Scala, 128 124 bytes

Saved 4 bytes thanks to the comment of @SuperStormer

---

Golfed version. Try it online!

def d(c:Seq[Int],k:Seq[Int],p:Seq[Int]=Seq()):Seq[Int]=if(c.isEmpty)p else{val n=(c(0)-k(0)+26)%26;d(c.tail,k.tail:+n,p:+n)}

Ungolfed version. Try it online!

object Main {
  def decryptAutokey(cipherText: List[Int], key: List[Int]): List[Int] = {
    def decrypt(cipherText: List[Int], key: List[Int], plainText: List[Int]): List[Int] = cipherText match {
      case cipherHead :: cipherTail => 
        val newLetter = (cipherHead - key.head + 26) % 26
        decrypt(cipherTail, key.tail :+ newLetter, plainText :+ newLetter)

* WHAT YOU NEED TO DO *
**a)** Name every parameter of the function d in the golfed version of the Scala autokey post.
**b)** In the Scala autokey post, how many bytes did the comment from @SuperStormer save?
**c)** Output the part of the Scala autokey post between "Saved 4 bytes" and "Ungolfed version. Try it online!", inclusive.
The data after this point has no role in this work.

* STORED DATA *
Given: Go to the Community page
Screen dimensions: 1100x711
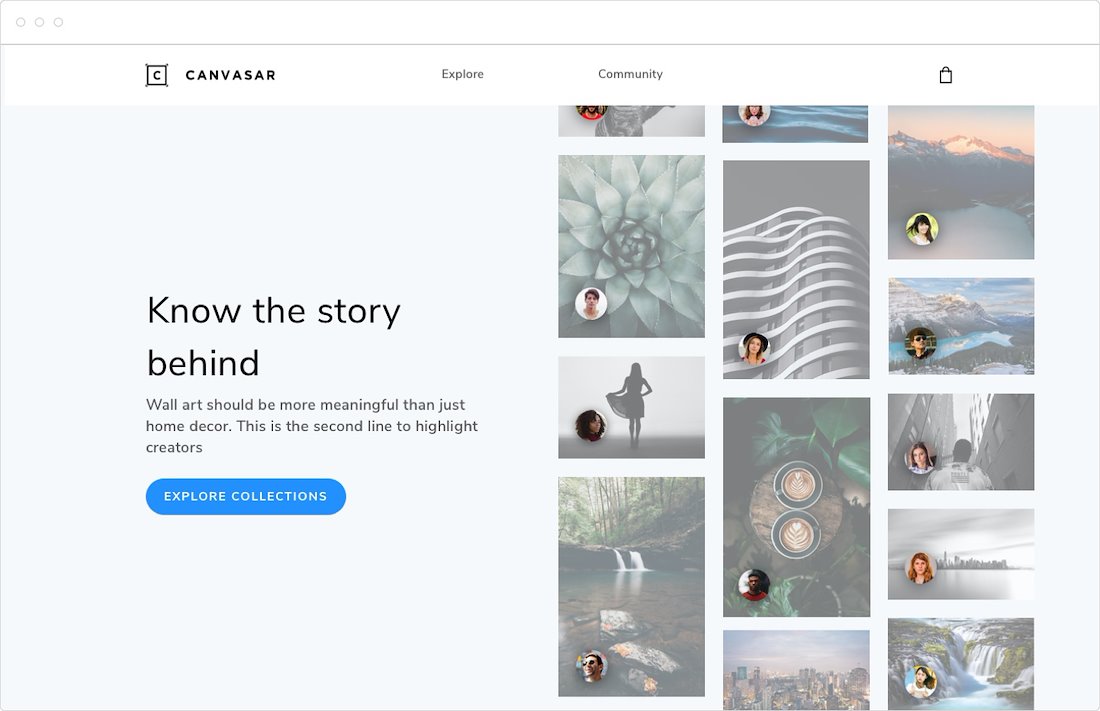Looking at the screenshot, I should (x=630, y=74).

* ANSWERS TO THE PROBLEMS *
**a)** c, k, p

**b)** 4 bytes

**c)**
Saved 4 bytes thanks to the comment of @SuperStormer

---

Golfed version. Try it online!

def d(c:Seq[Int],k:Seq[Int],p:Seq[Int]=Seq()):Seq[Int]=if(c.isEmpty)p else{val n=(c(0)-k(0)+26)%26;d(c.tail,k.tail:+n,p:+n)}

Ungolfed version. Try it online!